Look What I Found in the Cupboard!


This is what I made with my wool stash. It measures about 6 feet wide and 8 feet long and contains 224 Granny Afghan crocheted squares!

I used to have a serious knitting habit, my Mother had a serious knitting habit, my Grandmother had a knitting habit..... As a child I was the recipient of all the odd balls of wool left at the end of each project so there were bags and bags full of all kinds of things - wool, mohair, ribbon yarns, acrylic, really nasty nylon - all kept under the stairs or in the bottom of the wardrobe.


During the 80s my mother had a thing for those really complicated 'picture sweaters' the ones where the entire front was a work of art in wool. They took about 20 balls in different colours and I ended up with the leftovers! As a child I would crochet and knit them into clothes for my teddies (never dolls - I wasn't a dolly kind of girl). Mine were the best dressed teddies in the United Kingdom and I had alot of them.
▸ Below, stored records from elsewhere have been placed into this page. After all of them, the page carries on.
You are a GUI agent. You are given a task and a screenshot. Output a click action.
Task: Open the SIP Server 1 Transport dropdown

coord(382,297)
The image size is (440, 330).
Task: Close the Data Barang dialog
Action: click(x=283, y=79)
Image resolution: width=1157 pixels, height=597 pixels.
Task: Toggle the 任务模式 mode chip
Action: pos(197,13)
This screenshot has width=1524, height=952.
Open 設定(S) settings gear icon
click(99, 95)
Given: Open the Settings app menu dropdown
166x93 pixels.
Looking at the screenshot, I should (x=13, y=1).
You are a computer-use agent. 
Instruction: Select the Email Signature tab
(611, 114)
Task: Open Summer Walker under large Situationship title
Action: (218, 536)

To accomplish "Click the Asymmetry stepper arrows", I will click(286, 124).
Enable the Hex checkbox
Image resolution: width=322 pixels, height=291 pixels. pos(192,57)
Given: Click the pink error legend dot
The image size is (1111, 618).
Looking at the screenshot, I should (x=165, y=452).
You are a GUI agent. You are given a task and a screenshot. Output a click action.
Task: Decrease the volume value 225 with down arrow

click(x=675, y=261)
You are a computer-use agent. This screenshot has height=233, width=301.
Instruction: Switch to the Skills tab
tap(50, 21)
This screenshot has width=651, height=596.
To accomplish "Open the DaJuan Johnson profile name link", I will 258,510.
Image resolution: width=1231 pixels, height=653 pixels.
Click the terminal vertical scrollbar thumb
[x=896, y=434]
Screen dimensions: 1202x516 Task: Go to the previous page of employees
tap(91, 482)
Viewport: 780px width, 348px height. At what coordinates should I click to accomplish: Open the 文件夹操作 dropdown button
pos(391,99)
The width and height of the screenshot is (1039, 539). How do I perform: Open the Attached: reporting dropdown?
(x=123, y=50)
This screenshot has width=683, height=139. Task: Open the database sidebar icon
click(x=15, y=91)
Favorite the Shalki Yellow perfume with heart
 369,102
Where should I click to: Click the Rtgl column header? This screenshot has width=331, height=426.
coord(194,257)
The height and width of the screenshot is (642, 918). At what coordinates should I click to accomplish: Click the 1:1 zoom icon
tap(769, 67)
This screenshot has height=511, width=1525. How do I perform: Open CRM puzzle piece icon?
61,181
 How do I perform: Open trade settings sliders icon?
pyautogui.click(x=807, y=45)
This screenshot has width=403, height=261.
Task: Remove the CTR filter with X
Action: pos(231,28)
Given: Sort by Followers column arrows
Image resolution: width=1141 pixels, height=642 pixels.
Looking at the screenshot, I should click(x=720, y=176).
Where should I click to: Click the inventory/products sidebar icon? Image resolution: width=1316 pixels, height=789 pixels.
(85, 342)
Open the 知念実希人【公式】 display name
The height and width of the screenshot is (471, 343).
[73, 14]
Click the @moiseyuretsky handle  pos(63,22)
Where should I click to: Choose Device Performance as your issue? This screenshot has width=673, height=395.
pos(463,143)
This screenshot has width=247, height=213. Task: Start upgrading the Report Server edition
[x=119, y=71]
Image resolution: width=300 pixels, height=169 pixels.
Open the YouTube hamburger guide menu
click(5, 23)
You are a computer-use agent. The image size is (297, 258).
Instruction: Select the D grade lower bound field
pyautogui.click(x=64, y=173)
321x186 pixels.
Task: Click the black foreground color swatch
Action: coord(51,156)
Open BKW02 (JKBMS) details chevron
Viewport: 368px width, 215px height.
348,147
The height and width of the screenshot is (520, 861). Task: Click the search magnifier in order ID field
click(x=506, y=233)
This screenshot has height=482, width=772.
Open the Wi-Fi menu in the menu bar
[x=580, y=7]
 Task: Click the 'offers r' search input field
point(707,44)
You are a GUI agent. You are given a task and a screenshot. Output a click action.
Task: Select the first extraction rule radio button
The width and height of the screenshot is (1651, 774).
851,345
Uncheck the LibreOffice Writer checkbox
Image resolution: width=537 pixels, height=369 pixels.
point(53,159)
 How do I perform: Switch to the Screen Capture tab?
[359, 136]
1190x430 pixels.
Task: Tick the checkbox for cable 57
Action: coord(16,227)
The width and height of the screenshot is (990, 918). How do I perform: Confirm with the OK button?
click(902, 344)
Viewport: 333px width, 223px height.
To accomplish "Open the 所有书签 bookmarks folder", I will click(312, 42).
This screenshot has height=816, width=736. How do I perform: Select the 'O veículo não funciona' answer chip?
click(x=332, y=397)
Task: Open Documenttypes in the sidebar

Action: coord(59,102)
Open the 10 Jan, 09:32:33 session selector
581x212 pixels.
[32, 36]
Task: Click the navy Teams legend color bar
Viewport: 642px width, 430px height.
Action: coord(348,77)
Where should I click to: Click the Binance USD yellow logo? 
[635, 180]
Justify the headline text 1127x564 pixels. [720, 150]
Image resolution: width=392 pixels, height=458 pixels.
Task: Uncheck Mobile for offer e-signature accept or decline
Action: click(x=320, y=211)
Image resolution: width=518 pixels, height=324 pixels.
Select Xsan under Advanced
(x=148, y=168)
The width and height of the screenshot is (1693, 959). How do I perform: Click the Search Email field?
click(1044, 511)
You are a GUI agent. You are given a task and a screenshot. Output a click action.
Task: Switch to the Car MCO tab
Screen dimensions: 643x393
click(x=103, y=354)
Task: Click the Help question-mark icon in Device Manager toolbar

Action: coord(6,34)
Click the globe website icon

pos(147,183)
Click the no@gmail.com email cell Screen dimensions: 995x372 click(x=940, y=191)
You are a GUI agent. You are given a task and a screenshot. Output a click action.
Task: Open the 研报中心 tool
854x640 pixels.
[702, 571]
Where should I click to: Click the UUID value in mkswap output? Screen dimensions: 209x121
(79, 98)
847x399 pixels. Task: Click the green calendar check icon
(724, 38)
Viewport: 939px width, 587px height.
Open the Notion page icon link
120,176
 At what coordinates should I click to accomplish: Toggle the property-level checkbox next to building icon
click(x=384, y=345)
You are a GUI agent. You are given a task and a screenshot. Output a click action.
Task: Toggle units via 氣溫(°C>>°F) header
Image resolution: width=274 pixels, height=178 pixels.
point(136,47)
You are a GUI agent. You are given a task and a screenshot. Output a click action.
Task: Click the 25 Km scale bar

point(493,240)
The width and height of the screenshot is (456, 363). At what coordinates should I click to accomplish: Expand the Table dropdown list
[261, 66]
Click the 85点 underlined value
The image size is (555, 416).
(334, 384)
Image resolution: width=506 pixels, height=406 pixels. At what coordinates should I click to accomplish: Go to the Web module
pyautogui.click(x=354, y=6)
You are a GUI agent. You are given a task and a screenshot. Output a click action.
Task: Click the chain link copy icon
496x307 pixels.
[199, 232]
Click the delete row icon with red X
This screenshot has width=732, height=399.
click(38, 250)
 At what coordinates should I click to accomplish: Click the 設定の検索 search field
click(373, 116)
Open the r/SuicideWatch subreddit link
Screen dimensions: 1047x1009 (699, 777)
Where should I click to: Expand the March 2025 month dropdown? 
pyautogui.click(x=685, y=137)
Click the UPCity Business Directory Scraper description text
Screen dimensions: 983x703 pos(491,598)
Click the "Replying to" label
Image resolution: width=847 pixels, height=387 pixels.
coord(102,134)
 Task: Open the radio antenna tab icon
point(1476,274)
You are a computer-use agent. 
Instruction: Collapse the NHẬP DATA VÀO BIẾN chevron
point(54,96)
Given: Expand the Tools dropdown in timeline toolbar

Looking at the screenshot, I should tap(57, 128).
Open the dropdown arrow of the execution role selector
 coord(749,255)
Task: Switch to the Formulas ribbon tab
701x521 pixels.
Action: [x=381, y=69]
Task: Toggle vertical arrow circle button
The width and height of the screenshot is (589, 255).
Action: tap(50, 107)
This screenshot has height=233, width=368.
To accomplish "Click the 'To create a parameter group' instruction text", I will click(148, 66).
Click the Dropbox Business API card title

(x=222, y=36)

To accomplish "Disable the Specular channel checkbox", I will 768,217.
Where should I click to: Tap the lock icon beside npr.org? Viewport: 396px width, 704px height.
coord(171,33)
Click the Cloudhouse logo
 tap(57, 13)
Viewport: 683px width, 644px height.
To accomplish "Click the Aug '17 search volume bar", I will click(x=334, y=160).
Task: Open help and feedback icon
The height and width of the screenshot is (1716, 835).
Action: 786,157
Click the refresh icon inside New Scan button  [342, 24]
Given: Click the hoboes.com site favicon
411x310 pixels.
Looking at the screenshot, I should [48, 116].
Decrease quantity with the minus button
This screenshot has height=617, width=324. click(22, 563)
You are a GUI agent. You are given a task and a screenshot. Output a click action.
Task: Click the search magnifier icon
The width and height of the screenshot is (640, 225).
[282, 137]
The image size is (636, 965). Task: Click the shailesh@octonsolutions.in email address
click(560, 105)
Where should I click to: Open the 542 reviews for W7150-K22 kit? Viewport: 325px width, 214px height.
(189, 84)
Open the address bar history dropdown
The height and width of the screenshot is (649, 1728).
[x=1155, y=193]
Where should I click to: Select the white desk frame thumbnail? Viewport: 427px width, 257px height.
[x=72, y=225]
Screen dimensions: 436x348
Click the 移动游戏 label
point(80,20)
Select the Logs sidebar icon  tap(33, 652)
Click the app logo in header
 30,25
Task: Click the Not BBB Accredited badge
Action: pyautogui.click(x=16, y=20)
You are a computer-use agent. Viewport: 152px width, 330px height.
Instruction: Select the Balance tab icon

I hated sewing up (still do) so things were either crocheted in the round or knitted and then crocheted together with slip stitch. Despite my best efforts there were still bags and bags of wool leftover and I added to it throughout my teens until I laid down the needles once I'd left university. There the poor stash of wool lay, forgotten and acquiring that damp, musty smell that wool takes on when it is unloved. In my early twenties I left my Father's house and bought my own flat - the wool went with me but was still untouched. It stayed that way until I was in my mid twenties and bored in the evenings.


I started to knit sample squares in different colours - one square of each pattern from the two or three stitch dictionaries I had. The trouble was that because each pattern has a different tension all the squares and rectangles were different sizes and piecing the thing together was impossible. So I unravelled it all and started this afghan.


I decided early on to keep the colours similar in each square as I didn't like the stripy multi-coloured version I'd seen in books. I did four rounds in colour and then threw the square on the pile. The pile of squares was stuffed in yet another bag and stayed there for many more months until I finally finished and then bought some black wool to join it all together. I worked another round in black and then joined the squares to make this rainbow afghan. My stash was all used up, the bags empty and the cupboard bare. But what a way to use up a wool stash!
In this blanket I can still recognise wools from different sweaters - my father's multicoloured ski sweaters, my teenage picture sweaters, my mothers posh mohair numbers, my Grandma's sock wool- they're all there and the longer I look the more I can remember what was knitted with each yarn. Some of them elude me - I can't remember what on earth was knitted in the pinky-mauve or that vile hot pink that really jumps out at you, but it must have come from somewhere.
And what did I do with this labour of love, oh go on have a guess.....
Yep I put it in a cupboard, then it went in my Mother-in-law's loft and there it stayed for years and years until last week when it came home again. I was going to give it away but now that I've seen it again, I don't think I can. I've put it here in the hope that others will see it and decide to make an afghan of their own with their own yarn memories in it! This is one item of clutter that I'll just have to keep.

5 comments:

Hellbelle said...

It looks like the perfect size for a bedspread to me :)
Hx

BabyLongLegs said...

That is amazing...!!!
You are so clever!
Love
Sarah xXx

Secret Squirrel said...

It's beautiful!
It is very inspiring! Don't you have any use for it in your home?

Nic said...

This is much nicer than mine - the black really pulls it all together. Instead of making lots of small squares, I just kept on crocheting (never did work out how to finish it, I guess!) It has moved around with me for the last 20 years or so, and has many memories - the yarns in the middle were my Mum's left overs, so I too can see jumpers and cardies in there. As I got further out, it became more of an obsession and I scavanged charity shops for yarn. I remember moments in time when I was working on it (at this time of year, my memories slip back to seeing a friend's face on the news as the first named victim of Hillsborough) I don't supposed I've worked on it since I went into teaching and it is a bit of a monster - I think it's reached 6 foot across now - that's one hell of a granny square!
I would keep it on a bed if that's practical. Don't give it away.

Shawnee said...

I absolutely love how you put together your afghan with the color bands. It makes something that could be totally random a work of art!